Functional recovery after cervical spinal cord injury: Role of neurotrophin and glutamatergic signaling in phrenic motoneurons

• Recovery of rhythmic diaphragm activity after spinal hemisection may be altered by modulating BDNF/TrkB signaling in phrenic motoneurons at critical time points after SH.
• TrkB kinase activity at phrenic motoneurons is necessary and sufficient for spontaneous recovery of rhythmic ipsilateral DIAm activity post-SH.
• BDNF availability at motoneuron pools caudal to the injury site is critically important for motoneuron plasticity and recovery after SCI.
• BDNF/TrkB signaling may enhance phrenic motoneuron excitability via glutamatergic (NMDA) signaling.
• Glutamatergic pathways are essential in the neuroplasticity of phrenic motoneuron output.

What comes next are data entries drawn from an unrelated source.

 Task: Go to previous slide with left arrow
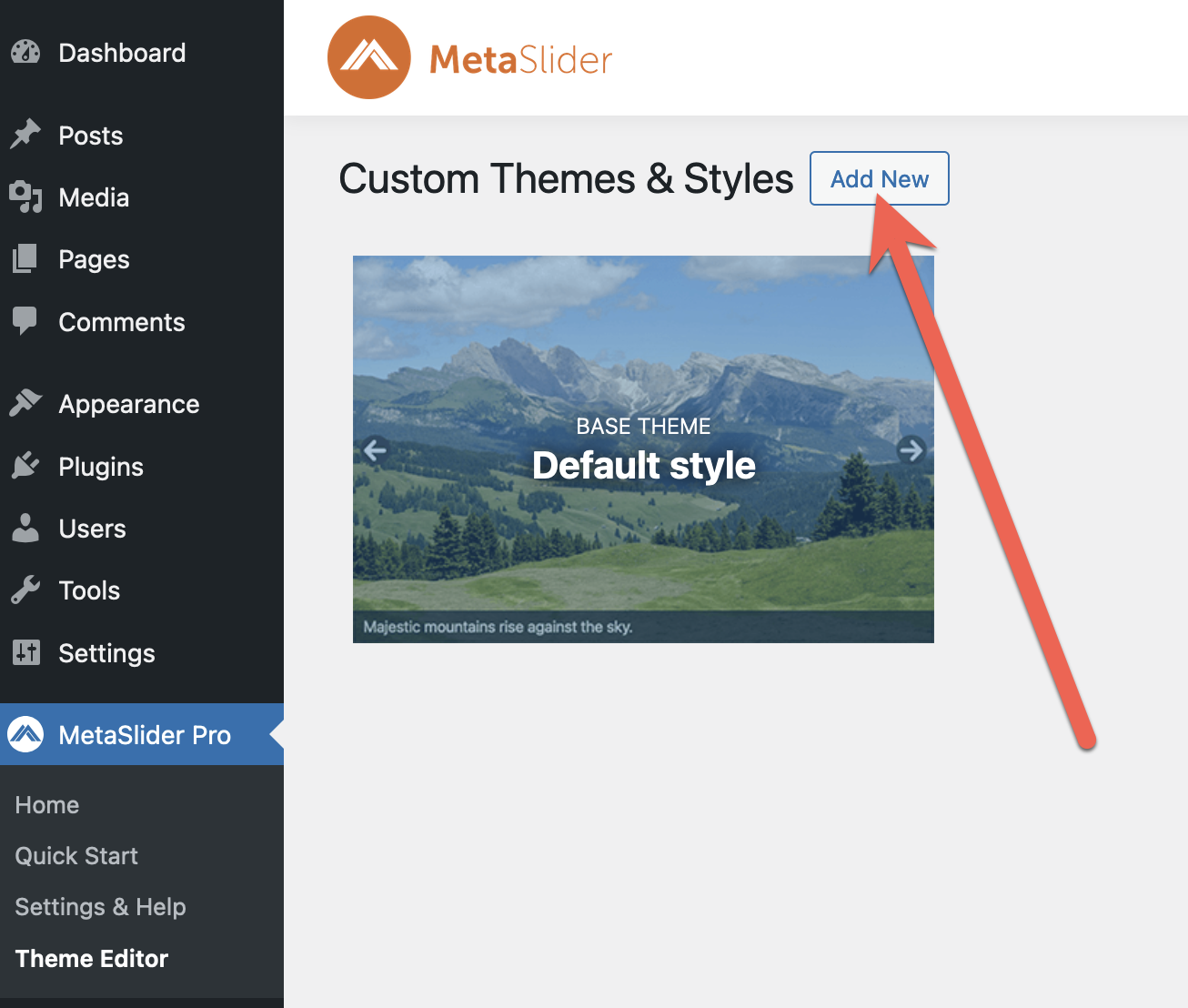coord(375,449)
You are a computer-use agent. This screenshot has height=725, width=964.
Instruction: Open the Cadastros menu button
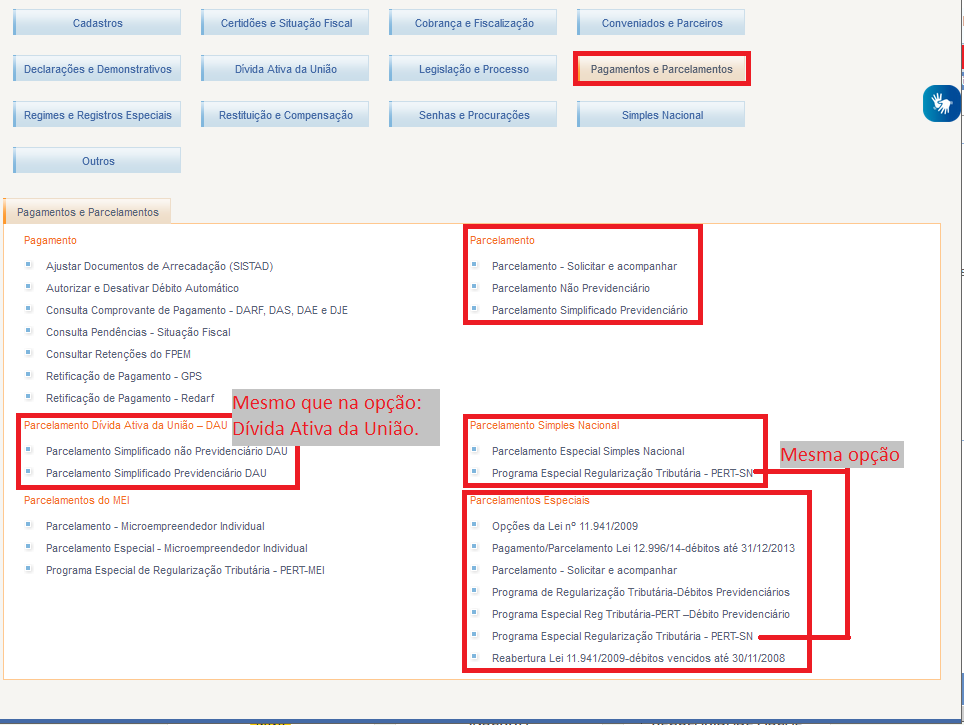[97, 23]
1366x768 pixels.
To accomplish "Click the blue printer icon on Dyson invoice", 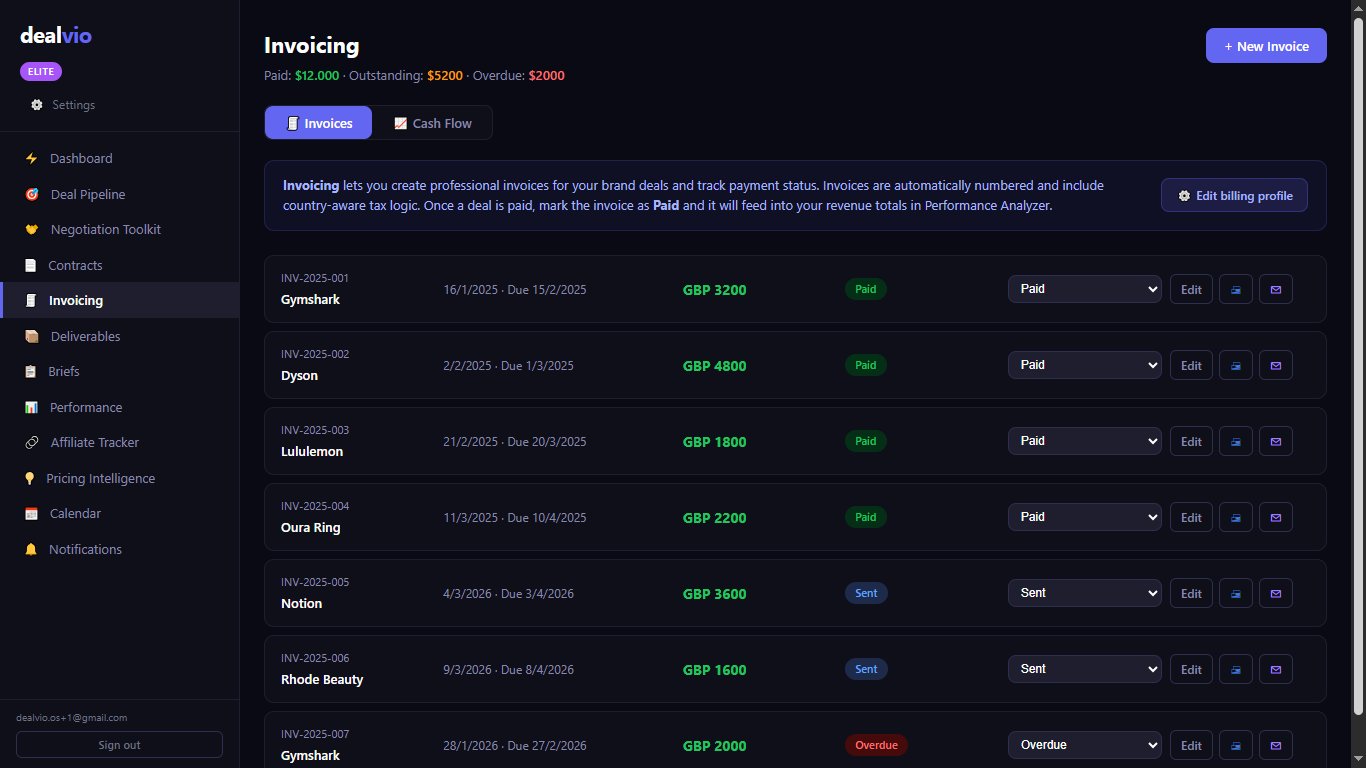I will tap(1236, 366).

Cervical spinal cord injury (SCI) interrupts descending neural drive to phrenic motoneurons causing diaphragm muscle (DIAm) paralysis. Recent studies using a well-established model of SCI, unilateral spinal hemisection of the C2 segment of the cervical spinal cord (SH), provide novel information regarding the molecular and cellular mechanisms of functional recovery after SCI. Over time post-SH, gradual recovery of rhythmic ipsilateral DIAm activity occurs. Recovery of ipsilateral DIAm electromyogram (EMG) activity following SH is enhanced by increasing brain-derived neurotrophic factor (BDNF) in the region of the phrenic motoneuron pool. Delivery of exogenous BDNF either via intrathecal infusion or via mesenchymal stem cells engineered to release BDNF similarly enhance recovery. Conversely, recovery after SH is blunted by quenching endogenous BDNF with the fusion-protein TrkB-Fc in the region of the phrenic motoneuron pool or by selective inhibition of TrkB kinase activity using a chemical-genetic approach in TrkBF616A mice. Furthermore, the importance of BDNF signaling via TrkB receptors at phrenic motoneurons is highlighted by the blunting of recovery by siRNA-mediated downregulation of TrkB receptor expression in phrenic motoneurons and by the enhancement of recovery evident following virally-induced increases in TrkB expression specifically in phrenic motoneurons. BDNF/TrkB signaling regulates synaptic plasticity in various neuronal systems, including glutamatergic pathways. Glutamatergic neurotransmission constitutes the main inspiratory-related, excitatory drive to motoneurons, and following SH, spontaneous neuroplasticity is associated with increased expression of ionotropic N-methyl-d-aspartate (NMDA) receptors in phrenic motoneurons. Evidence for the role of BDNF/TrkB and glutamatergic signaling in recovery of DIAm activity following cervical SCI is reviewed.